AZ-PRMT5i-1 is an orally bioavailable MTA-cooperative PRMT5 inhibitor that specifically targets MTAP-deleted cancers and is structurally related to AZ’s clinical candidate, AZ3470. This case study is an excellent example of utilizing bioisosteric replacements for polar guanidine headgroups, rigidifying scaffolds through spirocyclization to reduce rotatable bonds, and leveraging fluorine atoms beyond simply blocking metabolic soft spots.

HRX-215 is an orally bioavailable MKK4 inhibitor for liver regeneration. In just over a decade since they discovered the dual specific kinase MKK4 as a master regulator of hepatocyte regeneration, HRX-215 completed a FIH clinical trial. This article is a fascinating case study on harnessing the liver's natural regenerative capacity, identifying key regulators of liver regeneration, and leveraging a kinase inhibitor with reported off-target activity for MKK4 as a suitable starting point, among other insights.

RMC-6236 is a non-covalent pan-RAS(ON) inhibitor from Revolution Medicines, which shows remarkable efficacy in tumors driven by RAS mutants that were previously considered “undruggable,” such as G12V/D/A/S, G13X, and Q61X. RMC-6236 exerts its action via a “tri-complex” mechanism, gluing RAS to the ubiquitously expressed chaperone protein, cyclophilin A. Our in-depth article covers the presentation given at the AACR 2024 meeting, which outlines the discovery and preclinical profile of RMC-6236 as well as the latest clinical updates.
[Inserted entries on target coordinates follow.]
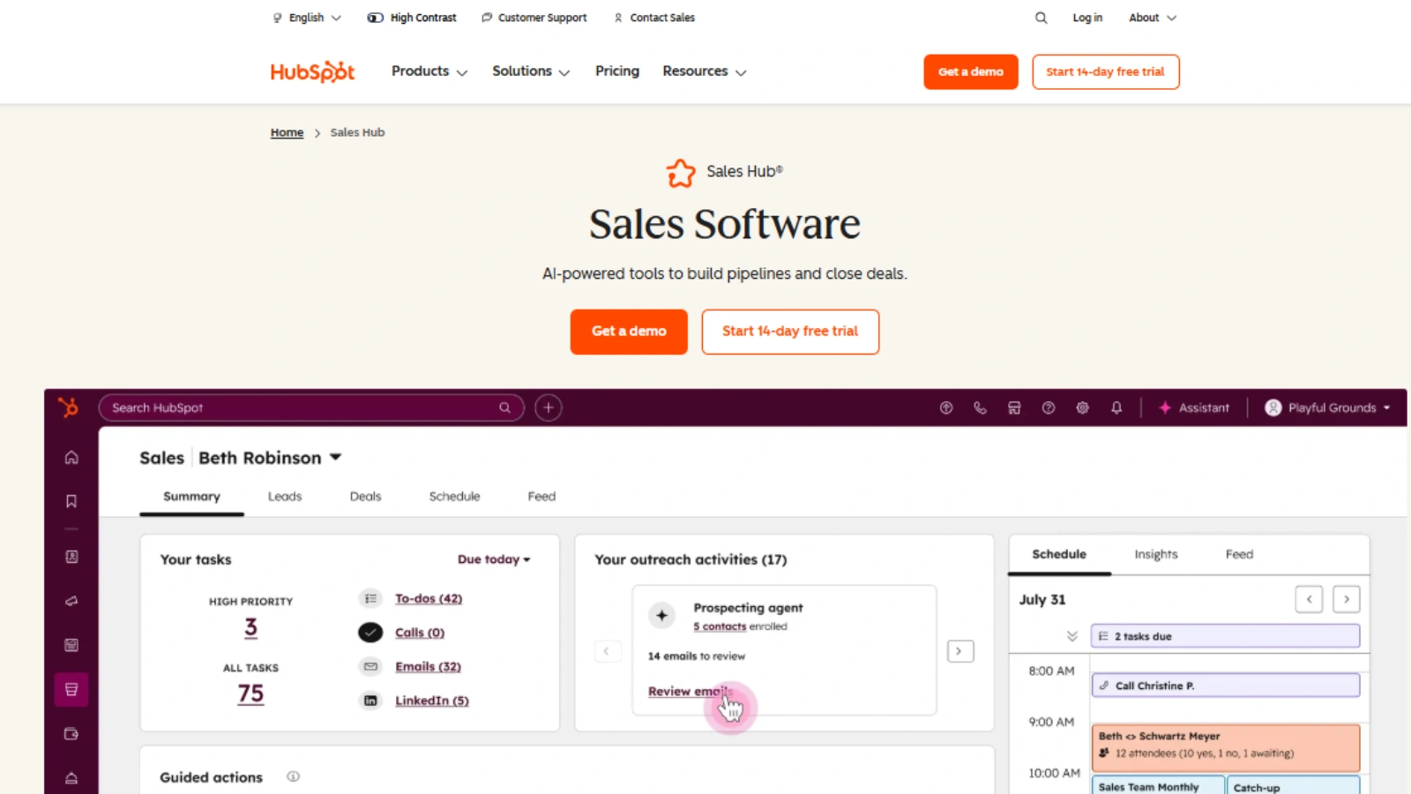Open the Due today filter
The height and width of the screenshot is (794, 1411).
494,558

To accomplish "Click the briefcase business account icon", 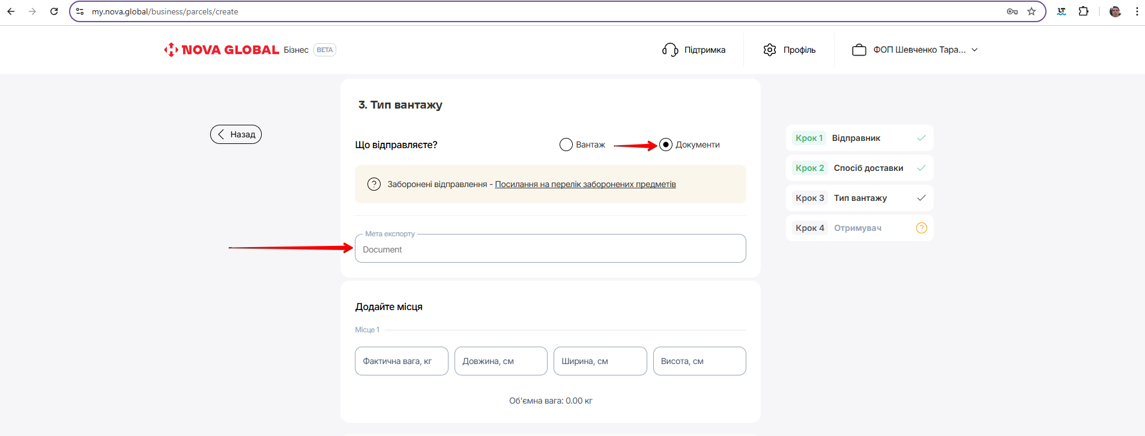I will (859, 50).
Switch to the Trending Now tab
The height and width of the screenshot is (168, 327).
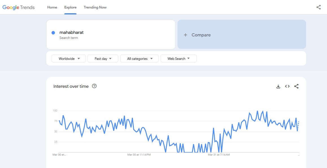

Chiesi Farmaceutici’s CHF-6523 is an inhaled, lung-restricted, selective PI3Kδ inhibitor designed to provide relief to patients with COPD. Its development involved optimization of permeability and solubility as well as identification of a solid form amenable for dry powder inhalation. Disclosed at the EFMC-ISMC 2024 joint conference in Rome, Italy, this article covers the structure, development, and early clinical data of CHF-6523, which ultimately indicates that PI3Kδ inhibition may not provide clinical effect in reduction of lung inflammation.

Morphic Therapeutic’s MORF-627 is an oral αvβ6 integrin inhibitor designed to treat IPF by blocking the TGFβ pathway. The Morphic team leveraged SBDD and FEP+ during lead optimization to enhance permeability and isoform selectivity. This article highlights the team’s focus on inhibiting the “bent-closed” conformation of αvβ6 as well as the linker design that led to the “chameloenicity” of the lead compound. The impressive multispecies PK and in vivo efficacy of MORF-627 in preclinical models was unfortunately accompanied by oncogenic toxicity that prevented it from reaching clinical trials.